As Bell pointed out, according to a number of studies global meat consumption will rise significantly by around 3% per year up to 2030. “Current production methods will no longer be able to sustainably meet this increase in demand,” the meat producer said.
Bell noted that cultured meat could achieve a market share of 10% by 2030.
Indeed, according to some pundits, this forecast is relatively modest. By 2040, 60% of the meat we eat will either come in the form of ‘novel vegan meat replacements’ (plant-based meat analogues with the sensory properties of meat) or will be created through exponential cell growth in bioreactors, a recent report from AT Kearney predicted.
The consulting firm noted the ‘predicted triumph’ of cultured meat is based on the sustainability of the process and its ability to deliver ‘tailor-made nutrition’ through meat products.
AT Kearney forecast that cultured meat will, in the long run, act as a major disruptor to the conventional meat sector. Indeed, cultured meat companies have captured the imagination of high profile investors, including Bill Gates and Richard Branson, as well as conventional meat manufacturers, with the likes of Cargill, Tyson and PHW Group all putting money into start-ups in the space.
“With the investment in Mosa Meat, the Bell Food Group wants to support the long-term development of new production methods that offer a possible alternative to consumers who are re-evaluating their consumption of meat for ethical reasons,” Bell concluded.
MainFirst’s Marco believes that such investment, while small in scale, is important to Bell’s long-term strategic positioning in the meat sector.

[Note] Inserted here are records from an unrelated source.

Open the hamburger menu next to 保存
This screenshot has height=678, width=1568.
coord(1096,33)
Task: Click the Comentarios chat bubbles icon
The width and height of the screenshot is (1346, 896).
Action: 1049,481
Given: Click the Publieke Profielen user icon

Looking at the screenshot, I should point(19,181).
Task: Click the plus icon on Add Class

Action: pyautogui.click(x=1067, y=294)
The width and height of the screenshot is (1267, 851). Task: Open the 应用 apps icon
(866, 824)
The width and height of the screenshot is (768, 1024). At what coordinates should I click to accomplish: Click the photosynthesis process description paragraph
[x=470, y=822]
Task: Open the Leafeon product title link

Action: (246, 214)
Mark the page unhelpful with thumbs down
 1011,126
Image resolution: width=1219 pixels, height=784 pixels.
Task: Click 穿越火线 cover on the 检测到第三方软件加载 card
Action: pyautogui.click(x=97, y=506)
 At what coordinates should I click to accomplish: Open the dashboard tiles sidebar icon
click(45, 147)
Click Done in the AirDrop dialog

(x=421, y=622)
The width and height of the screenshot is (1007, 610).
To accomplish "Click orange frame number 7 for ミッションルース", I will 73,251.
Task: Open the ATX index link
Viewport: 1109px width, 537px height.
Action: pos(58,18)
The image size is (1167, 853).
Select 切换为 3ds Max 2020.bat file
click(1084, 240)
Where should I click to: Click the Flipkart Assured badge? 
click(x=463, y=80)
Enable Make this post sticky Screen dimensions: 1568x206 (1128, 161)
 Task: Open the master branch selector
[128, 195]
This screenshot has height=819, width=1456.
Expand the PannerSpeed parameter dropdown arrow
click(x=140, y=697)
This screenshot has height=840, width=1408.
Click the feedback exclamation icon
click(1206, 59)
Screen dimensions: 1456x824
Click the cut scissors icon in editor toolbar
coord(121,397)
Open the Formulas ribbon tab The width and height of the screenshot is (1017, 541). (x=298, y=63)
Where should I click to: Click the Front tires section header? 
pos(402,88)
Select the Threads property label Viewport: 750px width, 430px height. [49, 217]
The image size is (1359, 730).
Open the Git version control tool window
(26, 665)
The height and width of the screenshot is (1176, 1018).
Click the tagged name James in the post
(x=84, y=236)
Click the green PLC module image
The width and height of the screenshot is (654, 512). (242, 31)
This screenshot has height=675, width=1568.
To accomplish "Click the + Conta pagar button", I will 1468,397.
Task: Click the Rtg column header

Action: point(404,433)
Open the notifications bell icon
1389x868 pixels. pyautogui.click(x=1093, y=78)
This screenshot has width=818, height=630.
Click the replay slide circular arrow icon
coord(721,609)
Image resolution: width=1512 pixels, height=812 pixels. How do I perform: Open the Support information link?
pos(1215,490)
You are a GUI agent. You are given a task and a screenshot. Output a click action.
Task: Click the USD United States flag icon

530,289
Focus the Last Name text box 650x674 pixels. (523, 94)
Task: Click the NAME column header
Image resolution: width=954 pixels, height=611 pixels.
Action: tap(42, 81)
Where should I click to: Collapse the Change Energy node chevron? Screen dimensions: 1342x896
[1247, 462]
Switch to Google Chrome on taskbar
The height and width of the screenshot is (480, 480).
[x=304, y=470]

“Bell Food Group invests over CHF215m every year in its expansion and facilities. The additional €5m is therefore marginal. I see such small investments in potential game changing companies as necessary to diversify from the traditional meat processing business,” he explained.
Nevertheless, from an investment perspective, he stressed priority should be given to investing in other areas of Bell’s business, such as its convenience food division. “It is way more important to strongly invest into convenience food as the potential of this category is higher versus the traditional meat business and is more reliable to predict versus one of the Petri dish alternatives.”